Requirement:
Could you reproduce, from the records below, everything from the line with "Task: Click the green 84% discount arrow" down to the line with "Image resolution: width=1079", keeping both of those lines and changing nothing?

### Extracted entries

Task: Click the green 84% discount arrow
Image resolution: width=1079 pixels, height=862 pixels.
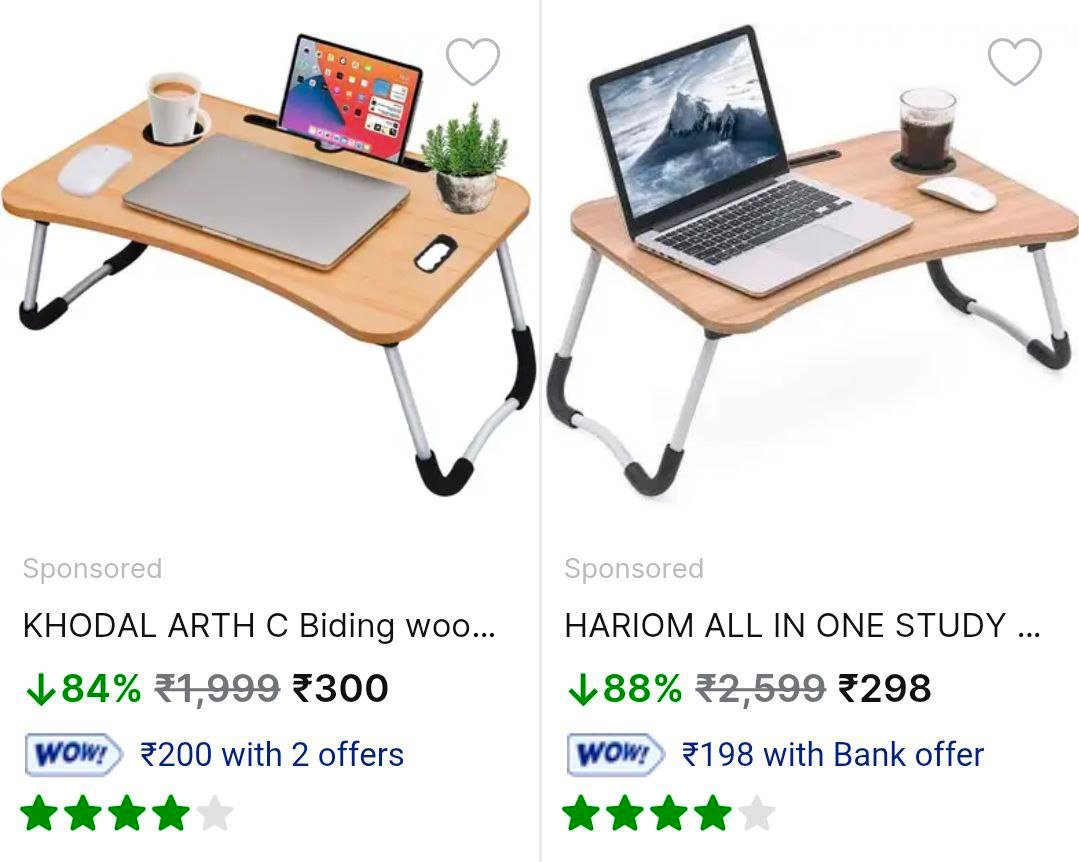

######
### Extracted entries

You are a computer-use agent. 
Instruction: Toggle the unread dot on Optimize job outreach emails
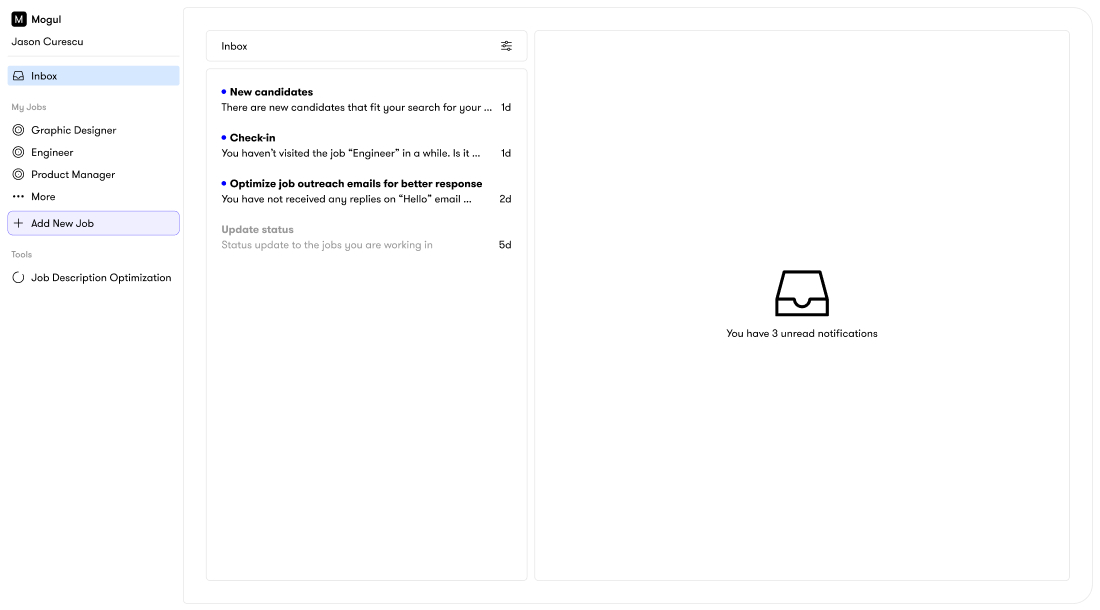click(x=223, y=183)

######

Your response:
Task: Click the green 84% discount arrow
Image resolution: width=1079 pixels, height=862 pixels.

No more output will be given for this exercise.